** LISTED ENTRIES follows **
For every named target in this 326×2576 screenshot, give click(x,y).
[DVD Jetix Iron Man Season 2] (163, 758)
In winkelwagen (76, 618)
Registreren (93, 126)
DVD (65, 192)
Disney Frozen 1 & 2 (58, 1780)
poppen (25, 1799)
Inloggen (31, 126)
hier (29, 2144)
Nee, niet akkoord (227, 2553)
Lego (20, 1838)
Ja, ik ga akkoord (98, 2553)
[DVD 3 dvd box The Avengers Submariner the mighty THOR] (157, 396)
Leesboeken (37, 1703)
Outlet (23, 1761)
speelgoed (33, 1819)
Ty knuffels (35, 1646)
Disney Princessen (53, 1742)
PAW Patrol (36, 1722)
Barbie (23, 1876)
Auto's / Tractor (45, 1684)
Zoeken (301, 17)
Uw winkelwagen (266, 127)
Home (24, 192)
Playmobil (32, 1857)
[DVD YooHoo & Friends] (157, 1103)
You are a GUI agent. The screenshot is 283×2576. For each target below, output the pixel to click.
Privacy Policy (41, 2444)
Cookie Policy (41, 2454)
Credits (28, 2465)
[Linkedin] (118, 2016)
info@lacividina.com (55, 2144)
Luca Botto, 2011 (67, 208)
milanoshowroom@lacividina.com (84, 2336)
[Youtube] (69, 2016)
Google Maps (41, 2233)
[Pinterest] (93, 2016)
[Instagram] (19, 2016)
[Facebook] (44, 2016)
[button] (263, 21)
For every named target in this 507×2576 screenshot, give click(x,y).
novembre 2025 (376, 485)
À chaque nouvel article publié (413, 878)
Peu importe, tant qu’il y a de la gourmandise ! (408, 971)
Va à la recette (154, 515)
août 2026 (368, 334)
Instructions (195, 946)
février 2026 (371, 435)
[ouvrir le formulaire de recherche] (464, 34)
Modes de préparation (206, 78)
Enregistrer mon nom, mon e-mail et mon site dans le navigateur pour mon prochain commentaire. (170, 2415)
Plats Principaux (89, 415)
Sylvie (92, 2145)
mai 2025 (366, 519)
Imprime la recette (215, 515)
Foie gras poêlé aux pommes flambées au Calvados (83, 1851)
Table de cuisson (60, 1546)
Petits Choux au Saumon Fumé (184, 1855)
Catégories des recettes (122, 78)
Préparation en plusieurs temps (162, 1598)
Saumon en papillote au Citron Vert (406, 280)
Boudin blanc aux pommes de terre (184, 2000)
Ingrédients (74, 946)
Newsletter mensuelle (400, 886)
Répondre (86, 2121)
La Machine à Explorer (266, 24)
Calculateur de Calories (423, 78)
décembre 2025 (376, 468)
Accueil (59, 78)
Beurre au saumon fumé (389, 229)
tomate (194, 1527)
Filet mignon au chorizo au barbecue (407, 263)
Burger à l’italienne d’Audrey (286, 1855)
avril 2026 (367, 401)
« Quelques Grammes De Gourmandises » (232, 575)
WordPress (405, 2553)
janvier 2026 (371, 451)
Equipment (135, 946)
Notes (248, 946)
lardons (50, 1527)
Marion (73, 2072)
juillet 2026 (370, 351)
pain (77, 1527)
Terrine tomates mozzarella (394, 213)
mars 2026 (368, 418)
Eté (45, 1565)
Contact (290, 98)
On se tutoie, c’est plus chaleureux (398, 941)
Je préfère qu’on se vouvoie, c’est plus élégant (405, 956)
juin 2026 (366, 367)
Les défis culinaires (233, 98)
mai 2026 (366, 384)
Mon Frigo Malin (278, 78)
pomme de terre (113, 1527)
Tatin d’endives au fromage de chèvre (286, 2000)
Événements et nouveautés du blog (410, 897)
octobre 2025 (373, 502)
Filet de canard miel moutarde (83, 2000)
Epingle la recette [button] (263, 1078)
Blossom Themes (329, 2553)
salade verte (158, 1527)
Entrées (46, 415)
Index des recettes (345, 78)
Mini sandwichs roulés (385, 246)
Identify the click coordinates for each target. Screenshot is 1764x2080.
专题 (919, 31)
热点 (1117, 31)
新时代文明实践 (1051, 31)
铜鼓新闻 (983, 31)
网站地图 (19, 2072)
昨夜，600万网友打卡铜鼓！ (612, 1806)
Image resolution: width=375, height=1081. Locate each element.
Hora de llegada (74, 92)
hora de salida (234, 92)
** End of LISTED ENTRIES **
▸ TASK STATEMENT
Restate word for word the lines in the material above from the one with "février 2026 (371, 435)" to the one with "juin 2026 (366, 367)"; both of those lines count, and nothing else does.

▸ TASK OUTPUT
février 2026 (371, 435)
[ouvrir le formulaire de recherche] (464, 34)
Modes de préparation (206, 78)
Enregistrer mon nom, mon e-mail et mon site dans le navigateur pour mon prochain commentaire. (170, 2415)
Plats Principaux (89, 415)
Sylvie (92, 2145)
mai 2025 (366, 519)
Imprime la recette (215, 515)
Foie gras poêlé aux pommes flambées au Calvados (83, 1851)
Table de cuisson (60, 1546)
Petits Choux au Saumon Fumé (184, 1855)
Catégories des recettes (122, 78)
Préparation en plusieurs temps (162, 1598)
Saumon en papillote au Citron Vert (406, 280)
Boudin blanc aux pommes de terre (184, 2000)
Ingrédients (74, 946)
Newsletter mensuelle (400, 886)
Répondre (86, 2121)
La Machine à Explorer (266, 24)
Calculateur de Calories (423, 78)
décembre 2025 (376, 468)
Accueil (59, 78)
Beurre au saumon fumé (389, 229)
tomate (194, 1527)
Filet mignon au chorizo au barbecue (407, 263)
Burger à l’italienne d’Audrey (286, 1855)
avril 2026 (367, 401)
« Quelques Grammes De Gourmandises » (232, 575)
WordPress (405, 2553)
janvier 2026 (371, 451)
Equipment (135, 946)
Notes (248, 946)
lardons (50, 1527)
Marion (73, 2072)
juillet 2026 (370, 351)
pain (77, 1527)
Terrine tomates mozzarella (394, 213)
mars 2026 (368, 418)
Eté (45, 1565)
Contact (290, 98)
On se tutoie, c’est plus chaleureux (398, 941)
Je préfère qu’on se vouvoie, c’est plus élégant (405, 956)
juin 2026 (366, 367)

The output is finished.